Lowering of CRC-Screening Age Likely to Affect Colonoscopy Demand

NEW YORK (Reuters Health) – The recent lowering of colorectal cancer (CRC)-screening age from 50 to 45 years is likely to affect demand for colonoscopy and case mix, and result in a modest lowering of adenoma-detection rate (ADR), the chief colonoscopy-quality metric, a new analysis suggests.

Dr. Seth Crockett of the University of North Carolina at Chapel Hill and Dr. Uri Ladabaum of Stanford University in California modeled scenarios reflecting, a base case (before the age eligibility change), a future steady state of screening participation based on age and a temporary high influx (“bolus”) of 45-49-year-old screenees.

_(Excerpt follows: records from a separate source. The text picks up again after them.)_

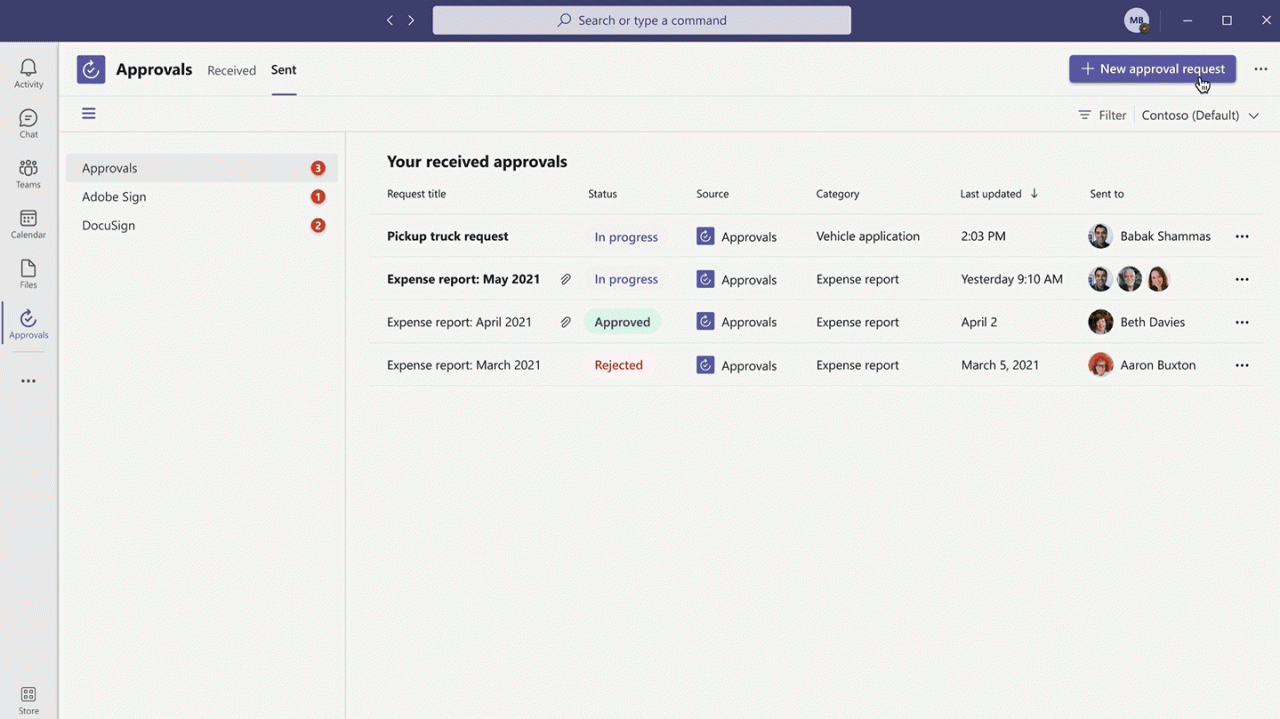Click the paperclip on Expense report: May 2021
Screen dimensions: 1280x719
[x=566, y=280]
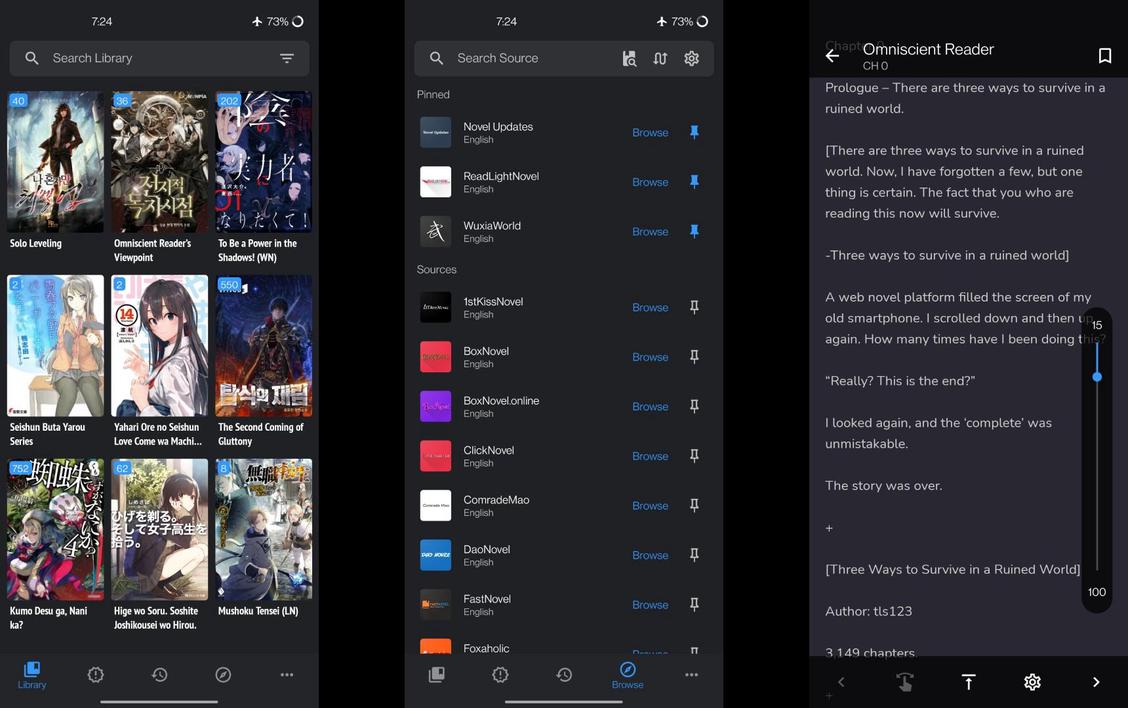Unpin the Novel Updates source
Image resolution: width=1128 pixels, height=708 pixels.
point(694,132)
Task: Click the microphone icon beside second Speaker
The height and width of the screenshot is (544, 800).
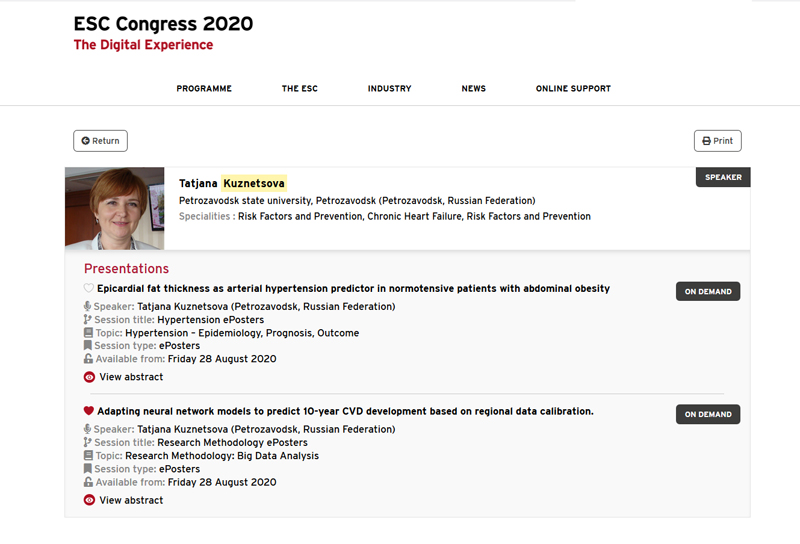Action: (x=87, y=429)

In the base case cohort of 1,000 screenees, 34.8% were 50 to 54 years old, 18.1% were 55 to 69, 19.2% were 60 to 64 and 14.3% were 65 to 69. In the future steady-state scenario, the cohort size increased to 1,159, and the largest age stratum shifted to the newly screen-eligible 45-to-49 age group (30.0%).

In the “bolus” scenario, assuming a doubling of 45-49 year-old screenees, the cohort size increased to 1,507 (with 46.2% aged 45-49). In the “bolus” scenario assuming a five-fold increase in 45-49-year-old screenees, the cohort size increased to 2,550 (with 68.2% aged 45-49).

“The bolus scenarios illustrate the possible challenges of accommodating large numbers of newly-eligible 45-49 year-old screenees in the short term,” the researchers write in Gastroenterology.

“Noninvasive screening with fecal immunochemical testing (FIT) and emerging blood tests, and prioritization of colonoscopy for higher-risk patients, could mitigate the challenges of expanding the screen-eligible population,” they suggest.

The researchers also examined the potential impact of lowering CRC screening age on individual endoscopists’ ADR.

“Our results demonstrate how the new screening initiation age could lead endoscopists with currently borderline ADRs to fall below the 25% threshold. This group represents roughly one-fifth to one-fourth of the endoscopy workforce,” Dr. Crockett and Dr. Ladabaum report.

“For endoscopists with higher current ADRs, even a large surge of younger screenees is unlikely to shift them below the performance threshold. This raises challenging questions. Should ADR calculations include 45-49 year-olds? Should ADR thresholds be adjusted?”

“We believe 45-49 year-olds must be included in ADR measurement without adjusting ADR thresholds, and we encourage non-invasive screening and optimal allocation of colonoscopies in settings with constrained resources,” they conclude.

They caution that they did not model potential increased utilization of FIT or emerging blood-based biomarkers, which could affect screening colonoscopy demand.